Tuesday 3 January 2012

And a happy 2012

Not much time to blog over the festive period as I was busy having a personal life, seeing friends, contacting family and seeing a friend who had come over from Ireland for the holiday. I did manage to go on a great one day trip to Ely to see the wonderful mediaeval cathedral which I saw for the first time and to visit the historic town, as well as stopping off in Cambridge for a pint or two on the way back to London.

Some of my time over the festive season was spent on considering the past year and what lies ahead in the new one. For a start, with the continuing cuts and austerity, I am not sure if I will have a job after April, as my voluntary sector organisation is at the mercy of the decisions of Lambeth Council, and prior to the Xmas holidays they had not told us what their intentions were for the financial year ahead. The battle against the cuts has been a central issue for me during 2011 and will be in 2012 and I will be continuing to play an active role in the Coalition of Resistance. This also presents me with difficult decisions regarding my political involvement and orientation during this year and I will make an announcement about that soon, following a great deal of soul searching over the New Year period.
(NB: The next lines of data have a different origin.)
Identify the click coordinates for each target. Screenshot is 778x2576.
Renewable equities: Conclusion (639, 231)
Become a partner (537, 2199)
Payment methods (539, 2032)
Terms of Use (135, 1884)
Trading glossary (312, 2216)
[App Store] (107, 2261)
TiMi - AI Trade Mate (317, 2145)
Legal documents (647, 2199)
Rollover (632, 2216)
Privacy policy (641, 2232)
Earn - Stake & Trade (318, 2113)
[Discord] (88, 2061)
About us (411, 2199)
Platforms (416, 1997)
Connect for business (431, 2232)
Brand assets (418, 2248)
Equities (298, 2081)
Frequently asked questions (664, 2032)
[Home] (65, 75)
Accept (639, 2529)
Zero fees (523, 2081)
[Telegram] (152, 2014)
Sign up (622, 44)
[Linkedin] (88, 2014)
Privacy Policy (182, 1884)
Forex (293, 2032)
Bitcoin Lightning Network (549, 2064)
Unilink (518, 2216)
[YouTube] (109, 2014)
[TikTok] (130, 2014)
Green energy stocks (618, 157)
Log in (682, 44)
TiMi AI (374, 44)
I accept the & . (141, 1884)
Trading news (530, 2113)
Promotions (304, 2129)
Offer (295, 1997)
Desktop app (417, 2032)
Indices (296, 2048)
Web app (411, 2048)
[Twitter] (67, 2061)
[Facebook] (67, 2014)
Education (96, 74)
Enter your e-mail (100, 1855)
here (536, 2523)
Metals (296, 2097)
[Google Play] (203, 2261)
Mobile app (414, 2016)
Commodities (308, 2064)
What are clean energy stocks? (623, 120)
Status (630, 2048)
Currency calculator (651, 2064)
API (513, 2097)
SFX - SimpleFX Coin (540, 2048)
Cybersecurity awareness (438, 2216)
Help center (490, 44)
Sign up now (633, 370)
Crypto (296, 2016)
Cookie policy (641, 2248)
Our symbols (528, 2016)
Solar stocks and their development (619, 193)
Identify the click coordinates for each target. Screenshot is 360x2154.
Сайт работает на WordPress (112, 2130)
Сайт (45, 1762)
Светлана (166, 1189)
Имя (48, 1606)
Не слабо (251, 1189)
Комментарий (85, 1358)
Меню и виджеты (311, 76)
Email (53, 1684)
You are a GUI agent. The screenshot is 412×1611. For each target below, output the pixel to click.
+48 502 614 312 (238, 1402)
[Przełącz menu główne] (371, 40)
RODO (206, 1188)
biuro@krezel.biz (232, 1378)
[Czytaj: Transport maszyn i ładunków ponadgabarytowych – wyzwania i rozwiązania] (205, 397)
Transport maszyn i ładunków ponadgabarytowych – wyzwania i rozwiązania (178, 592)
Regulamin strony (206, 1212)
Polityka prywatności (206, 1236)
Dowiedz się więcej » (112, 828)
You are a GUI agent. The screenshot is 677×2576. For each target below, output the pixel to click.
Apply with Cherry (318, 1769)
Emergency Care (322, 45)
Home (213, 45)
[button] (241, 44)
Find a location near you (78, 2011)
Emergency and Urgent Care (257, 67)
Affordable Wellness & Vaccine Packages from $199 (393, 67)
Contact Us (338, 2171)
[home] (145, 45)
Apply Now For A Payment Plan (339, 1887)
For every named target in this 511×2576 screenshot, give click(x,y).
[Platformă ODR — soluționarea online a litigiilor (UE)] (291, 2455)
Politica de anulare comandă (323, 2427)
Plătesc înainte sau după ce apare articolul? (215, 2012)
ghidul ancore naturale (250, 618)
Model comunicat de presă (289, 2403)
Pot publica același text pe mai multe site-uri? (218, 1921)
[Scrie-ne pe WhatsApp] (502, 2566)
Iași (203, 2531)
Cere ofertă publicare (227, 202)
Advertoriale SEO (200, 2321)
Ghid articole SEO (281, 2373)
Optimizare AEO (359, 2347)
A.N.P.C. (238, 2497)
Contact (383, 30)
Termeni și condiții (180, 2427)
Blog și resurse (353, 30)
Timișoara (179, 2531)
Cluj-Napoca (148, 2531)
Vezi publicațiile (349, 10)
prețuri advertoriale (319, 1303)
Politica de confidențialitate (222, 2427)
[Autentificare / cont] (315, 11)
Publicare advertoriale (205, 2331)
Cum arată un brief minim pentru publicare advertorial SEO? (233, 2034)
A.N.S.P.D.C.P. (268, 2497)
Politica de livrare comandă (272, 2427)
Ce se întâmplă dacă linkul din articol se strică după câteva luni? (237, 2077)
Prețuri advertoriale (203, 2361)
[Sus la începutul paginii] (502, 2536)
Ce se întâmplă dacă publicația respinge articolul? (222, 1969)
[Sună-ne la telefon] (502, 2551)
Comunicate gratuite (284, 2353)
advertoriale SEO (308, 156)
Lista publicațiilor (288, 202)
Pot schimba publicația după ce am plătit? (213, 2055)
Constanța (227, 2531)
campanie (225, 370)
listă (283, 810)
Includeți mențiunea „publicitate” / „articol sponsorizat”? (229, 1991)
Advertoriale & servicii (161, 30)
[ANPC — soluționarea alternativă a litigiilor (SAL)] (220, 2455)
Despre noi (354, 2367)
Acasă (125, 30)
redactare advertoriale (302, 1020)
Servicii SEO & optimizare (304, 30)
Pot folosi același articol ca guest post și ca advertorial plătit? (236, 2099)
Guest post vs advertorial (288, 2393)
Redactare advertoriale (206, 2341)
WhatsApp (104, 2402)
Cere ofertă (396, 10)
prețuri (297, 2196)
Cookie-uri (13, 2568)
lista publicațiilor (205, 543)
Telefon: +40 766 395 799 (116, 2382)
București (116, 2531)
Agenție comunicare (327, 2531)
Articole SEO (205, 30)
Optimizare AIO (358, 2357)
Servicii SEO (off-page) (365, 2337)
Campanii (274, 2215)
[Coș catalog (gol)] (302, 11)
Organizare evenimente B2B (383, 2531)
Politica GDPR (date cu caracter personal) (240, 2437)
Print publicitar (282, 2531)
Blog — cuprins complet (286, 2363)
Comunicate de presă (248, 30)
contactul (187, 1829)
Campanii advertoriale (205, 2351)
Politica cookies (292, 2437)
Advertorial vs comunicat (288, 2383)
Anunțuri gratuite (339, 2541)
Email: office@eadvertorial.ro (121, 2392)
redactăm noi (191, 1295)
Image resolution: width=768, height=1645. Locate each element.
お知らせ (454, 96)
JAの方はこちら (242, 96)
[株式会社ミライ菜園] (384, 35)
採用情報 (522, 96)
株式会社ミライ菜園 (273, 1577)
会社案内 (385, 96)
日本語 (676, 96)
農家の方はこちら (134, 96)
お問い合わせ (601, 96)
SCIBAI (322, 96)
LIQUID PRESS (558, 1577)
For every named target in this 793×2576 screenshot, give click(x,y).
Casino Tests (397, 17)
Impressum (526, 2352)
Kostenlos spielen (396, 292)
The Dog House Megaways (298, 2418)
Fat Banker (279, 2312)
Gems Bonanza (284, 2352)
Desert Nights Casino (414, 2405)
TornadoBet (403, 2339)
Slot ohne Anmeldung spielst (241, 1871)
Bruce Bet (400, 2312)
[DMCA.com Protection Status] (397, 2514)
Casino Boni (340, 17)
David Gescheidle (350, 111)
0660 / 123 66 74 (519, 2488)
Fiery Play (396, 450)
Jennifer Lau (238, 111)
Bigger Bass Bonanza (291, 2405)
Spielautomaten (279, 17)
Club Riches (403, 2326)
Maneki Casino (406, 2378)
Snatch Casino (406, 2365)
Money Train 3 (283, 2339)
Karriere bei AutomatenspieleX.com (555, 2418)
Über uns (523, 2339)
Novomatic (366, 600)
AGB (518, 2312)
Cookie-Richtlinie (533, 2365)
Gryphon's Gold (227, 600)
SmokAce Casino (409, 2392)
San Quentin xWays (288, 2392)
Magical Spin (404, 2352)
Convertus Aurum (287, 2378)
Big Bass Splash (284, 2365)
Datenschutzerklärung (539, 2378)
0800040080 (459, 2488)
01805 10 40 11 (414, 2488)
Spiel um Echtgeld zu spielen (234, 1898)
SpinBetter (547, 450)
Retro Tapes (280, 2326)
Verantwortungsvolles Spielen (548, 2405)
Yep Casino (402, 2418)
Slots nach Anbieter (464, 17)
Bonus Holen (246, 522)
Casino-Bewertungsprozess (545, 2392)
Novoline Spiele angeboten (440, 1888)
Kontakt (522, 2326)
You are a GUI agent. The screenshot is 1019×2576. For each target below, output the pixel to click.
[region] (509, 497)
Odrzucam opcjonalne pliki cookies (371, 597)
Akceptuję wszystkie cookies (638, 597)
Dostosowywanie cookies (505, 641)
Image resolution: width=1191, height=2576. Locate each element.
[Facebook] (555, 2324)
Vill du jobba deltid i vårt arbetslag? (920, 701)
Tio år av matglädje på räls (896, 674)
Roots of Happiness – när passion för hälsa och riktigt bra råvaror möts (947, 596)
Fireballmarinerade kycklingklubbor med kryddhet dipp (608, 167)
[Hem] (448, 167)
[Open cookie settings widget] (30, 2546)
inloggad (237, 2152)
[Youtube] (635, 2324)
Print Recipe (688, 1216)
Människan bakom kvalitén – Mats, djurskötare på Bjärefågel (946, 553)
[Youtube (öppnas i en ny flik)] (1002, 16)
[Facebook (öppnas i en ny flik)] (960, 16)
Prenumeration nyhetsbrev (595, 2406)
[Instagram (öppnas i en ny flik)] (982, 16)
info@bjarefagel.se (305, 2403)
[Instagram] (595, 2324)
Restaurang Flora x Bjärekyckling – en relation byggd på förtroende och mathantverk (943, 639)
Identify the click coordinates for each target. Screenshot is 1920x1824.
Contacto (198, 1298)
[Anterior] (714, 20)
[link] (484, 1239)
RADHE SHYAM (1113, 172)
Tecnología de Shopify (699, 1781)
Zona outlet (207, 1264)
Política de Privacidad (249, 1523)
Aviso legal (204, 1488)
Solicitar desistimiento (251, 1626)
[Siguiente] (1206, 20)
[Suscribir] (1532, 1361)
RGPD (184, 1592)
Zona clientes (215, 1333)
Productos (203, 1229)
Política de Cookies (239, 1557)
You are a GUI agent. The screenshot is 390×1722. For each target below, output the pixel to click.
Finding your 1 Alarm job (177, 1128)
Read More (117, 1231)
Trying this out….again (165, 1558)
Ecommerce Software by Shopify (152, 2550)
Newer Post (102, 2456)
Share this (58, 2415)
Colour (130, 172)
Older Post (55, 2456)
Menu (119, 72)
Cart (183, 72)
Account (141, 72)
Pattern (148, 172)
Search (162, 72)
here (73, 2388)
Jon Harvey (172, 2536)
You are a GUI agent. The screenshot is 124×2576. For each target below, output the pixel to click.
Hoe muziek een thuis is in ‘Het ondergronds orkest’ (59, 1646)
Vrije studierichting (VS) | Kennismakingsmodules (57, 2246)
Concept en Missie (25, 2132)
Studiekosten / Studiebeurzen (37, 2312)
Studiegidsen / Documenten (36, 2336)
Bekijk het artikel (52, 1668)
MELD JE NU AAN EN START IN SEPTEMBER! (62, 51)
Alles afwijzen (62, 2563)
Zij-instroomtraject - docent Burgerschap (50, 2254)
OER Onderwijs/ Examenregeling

I also will be continuing my role as Chair of the London Ambulance Service Patients Forum and we have a meeting next Monday, January 9th, in City Hall to be addresseed by the Deputy Mayor of London on the issue of the London Resilience Plan and how London's emergency services will work together in the event of an emergency - this was included in the coroner's report recommendations from the 2005 bombing inquest. It is also the year in which the London Ambulance Service hopes to become a Foundation Trust and we will have an update on that at the meeting. Clearly this will also have an impact on the Patients Forum.

It is said that everyone has a good novel in them and I did have a go at playwriting in the 80s but have been diverted by various other activities, mainly political and public since. But I have decided to pick up the pen again this year and have a play in mind about my good friends, the Irish Green Party, whose fate I followed closely over the last few years, acting as one of the Cassandras, as they beached their ship on the rocks.

I also had a call just before New Year's Eve that an older friend of mine, who is 75, had been hospitalised and went to visit him. He had been in great pain with his back and was subsequently sent home last Sunday but it has brought home to me again the lack of funding for elderly social care, which is an issue reported in today's news. With an increasing older population, me being among them, this crisis will become more and more important. And finally, this reminds me that in March I will reach the venerable age of 55 and noted in a documentary on my hero Charles Dickens on BBC last night, that he was dead by 58. So time and tide wait for no man and there remains much to be done. I will be writing more about Dickens in this his bicentary year.